Destiny 2 starts with an attack on the Last City by the evil Cabal forces of the Red Legion led by Dominus Ghaul. The attack is an attempt to take the power of light by The Traveler. The enemy force manages to attach a mining device to the Traveler and completely destroy the upper portion of the tower forcing the guardians to escape the city and stripping them of their light powers. This story is used to set a new beginning for the sequel so your guardian feels powerless in the start. As you start to do more story missions, you will slowly regain your power and will soon return to the Last City take it back from the Red Legion.

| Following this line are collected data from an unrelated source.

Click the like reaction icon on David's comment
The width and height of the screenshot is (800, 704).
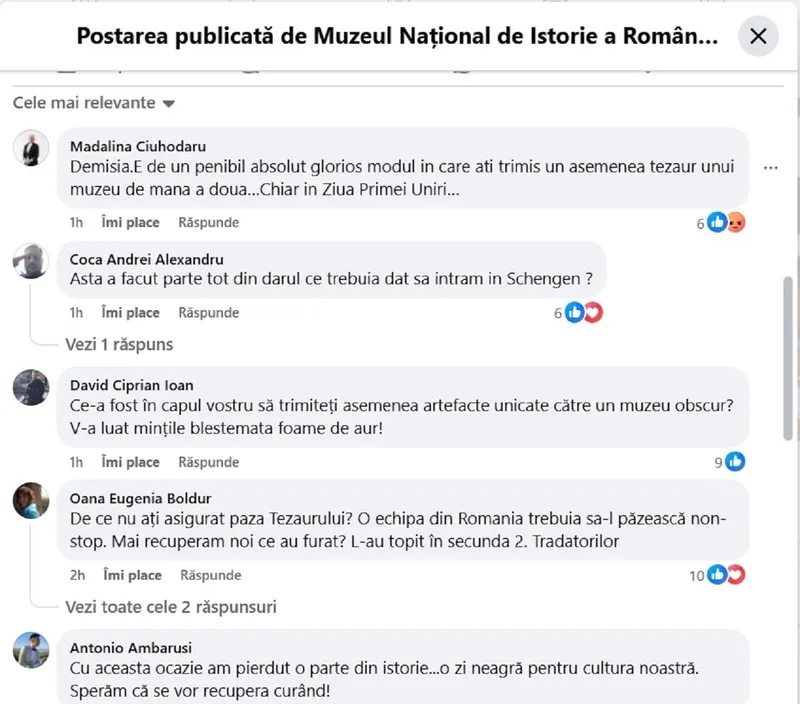point(736,462)
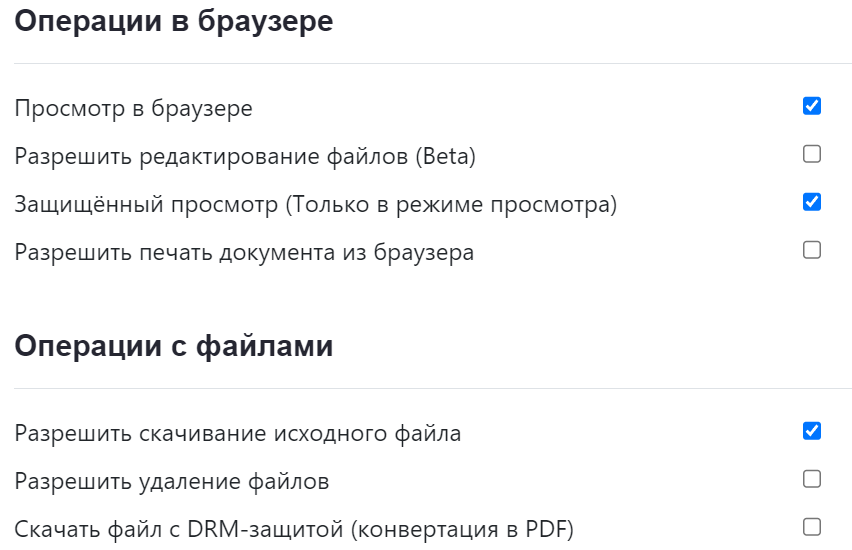Viewport: 852px width, 550px height.
Task: Click the "(Только в режиме просмотра)" note
Action: (452, 205)
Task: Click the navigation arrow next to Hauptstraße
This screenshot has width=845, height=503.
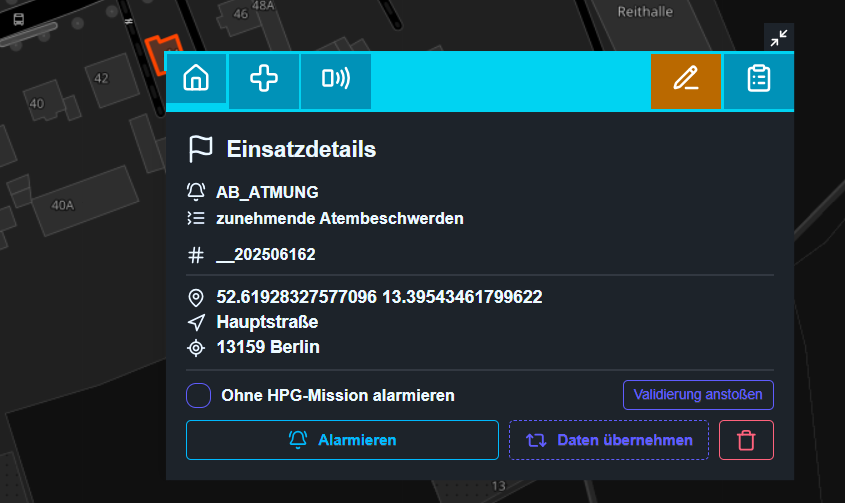Action: click(x=196, y=323)
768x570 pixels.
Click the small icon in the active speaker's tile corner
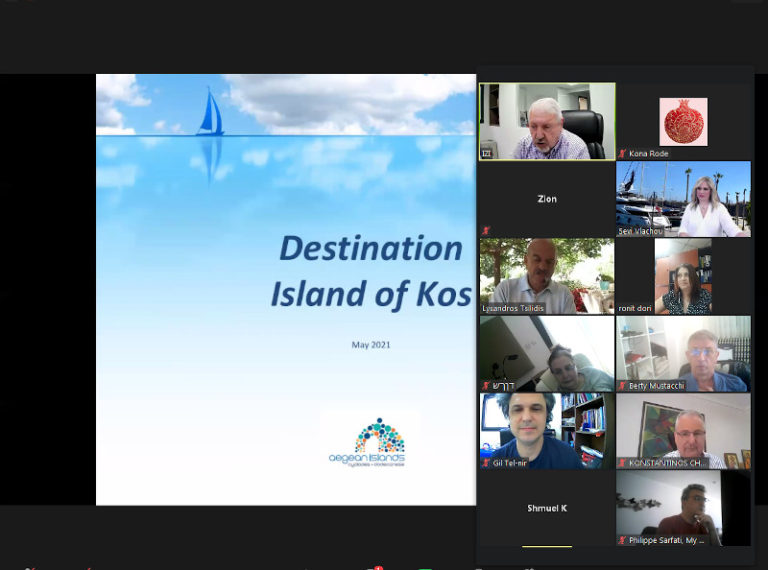click(487, 153)
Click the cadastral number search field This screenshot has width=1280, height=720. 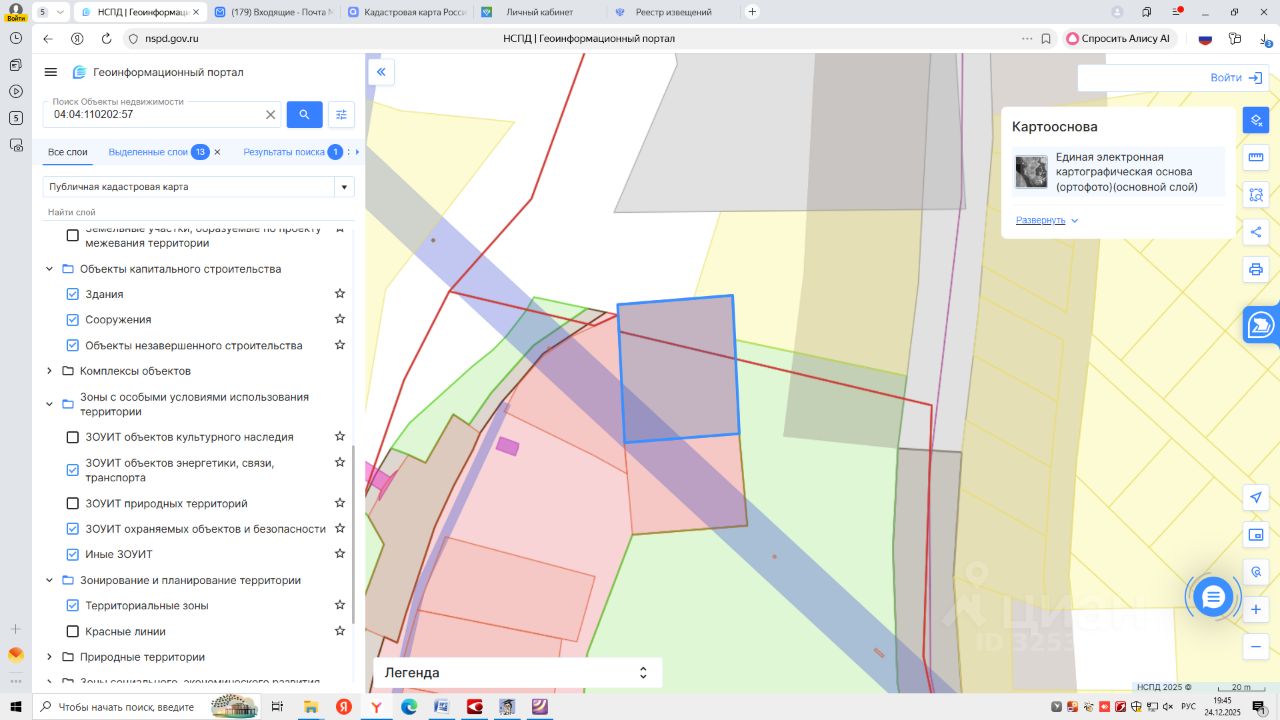(155, 115)
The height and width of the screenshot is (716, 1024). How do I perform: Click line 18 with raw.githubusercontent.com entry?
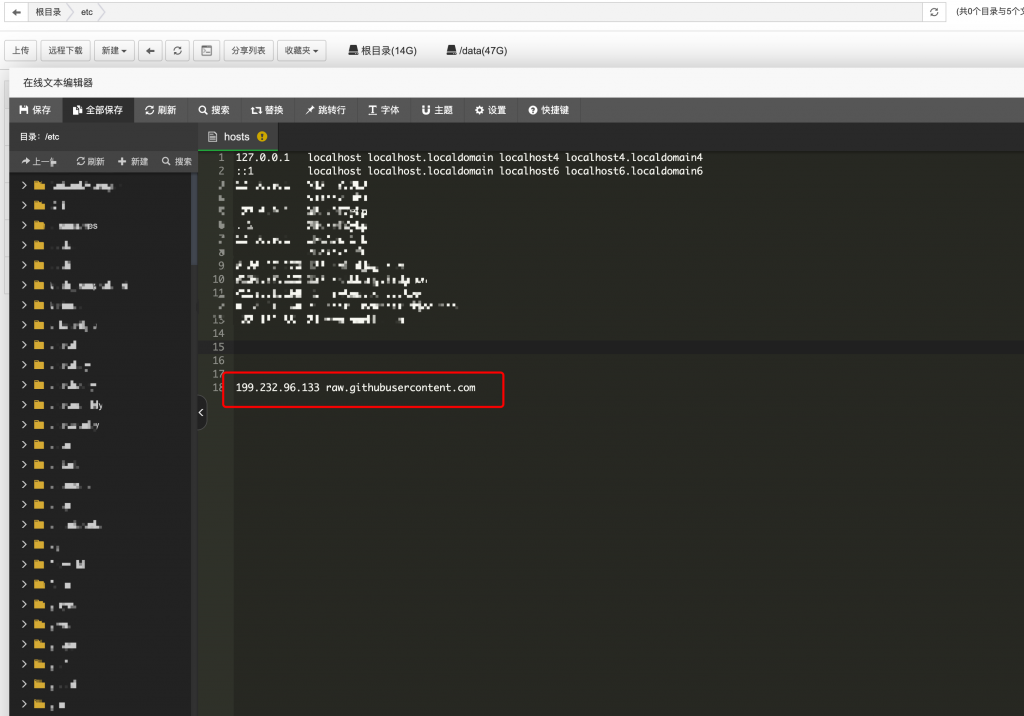(355, 388)
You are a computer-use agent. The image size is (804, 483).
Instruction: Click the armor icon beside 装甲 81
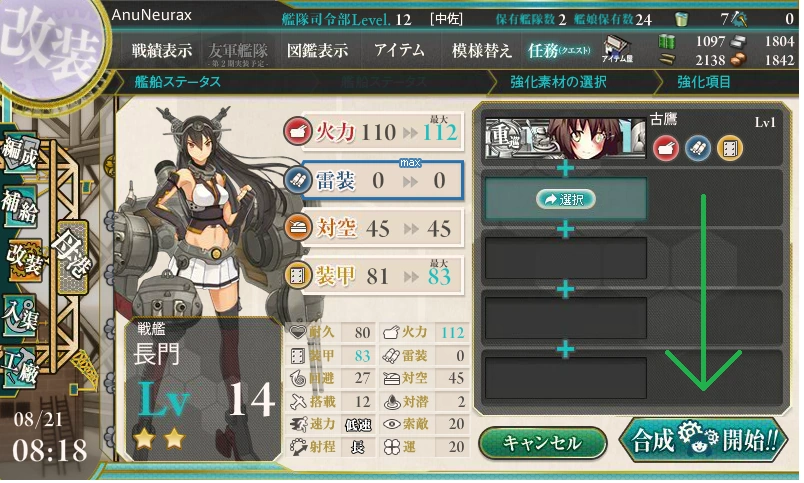point(297,276)
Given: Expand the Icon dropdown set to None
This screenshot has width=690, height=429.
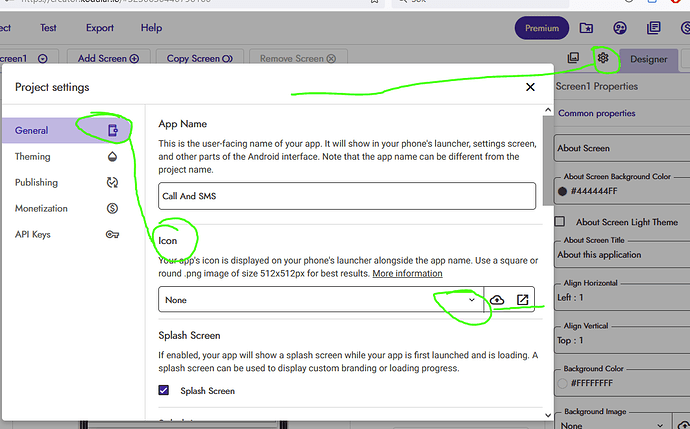Looking at the screenshot, I should (x=320, y=300).
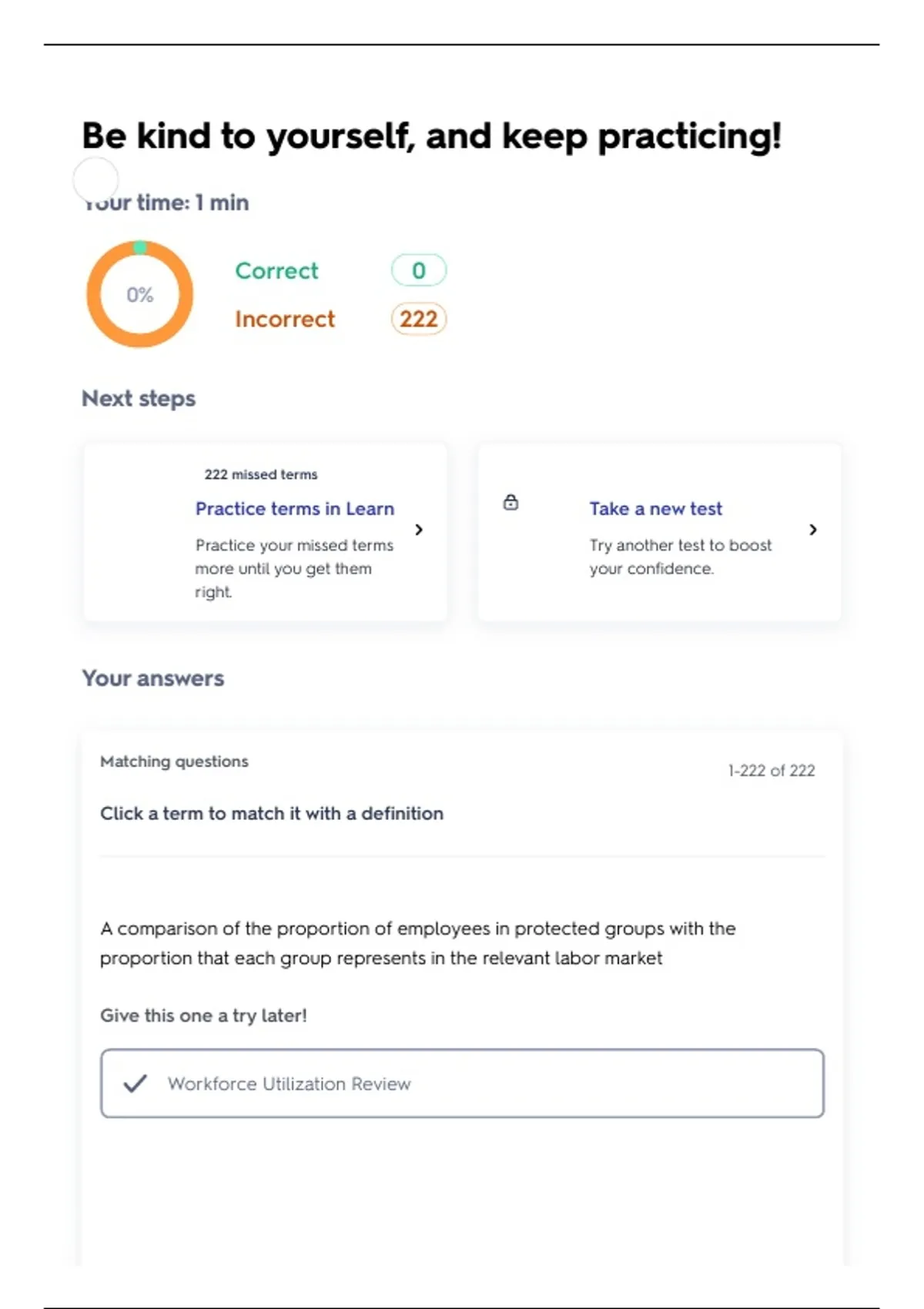924x1309 pixels.
Task: Open the chevron on Take a new test card
Action: click(x=813, y=530)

I have played Destiny when it initially launched and I am well aware of the issues that it faced at launch. Majority of the criticism with the story was a lack of narrative focus which meant you would be doing missions randomly without actually feeling like you are accomplishing something. The story was so terribly told that majority of the lore was hidden in the grimoire cards. Those who were dedicated fans were able to get their story information from the lore hidden in the Destiny grimoire cards but majority hated the way the story was laid out. Thankfully this has been completely rectified in the sequel leading to a story mode that feels complete with cutscenes that expand on the game’s story.
There was one aspect of the original Destiny that made it memorable and it was the tightly designed gameplay mechanics that seem to have carried over to its sequel. The gunplay in Destiny is incredibly satisfying with an addictive loot system that encourages the player to mix and match their equipment to get the best result. There are lot of variables to consider for the weapons as you are able to carry a primary, secondary and a special weapon. There is elemental weakness to take into consideration as well as the strategic advantage of the each of the weapon during battle so the combat system is never lackluster but offers a lot of customization option. You will be able to discover gear from chests that are hidden across the map, or find them randomly dropped from the enemies that you kill, making up for an experience that feels like a top-tier action RPG in shooter form.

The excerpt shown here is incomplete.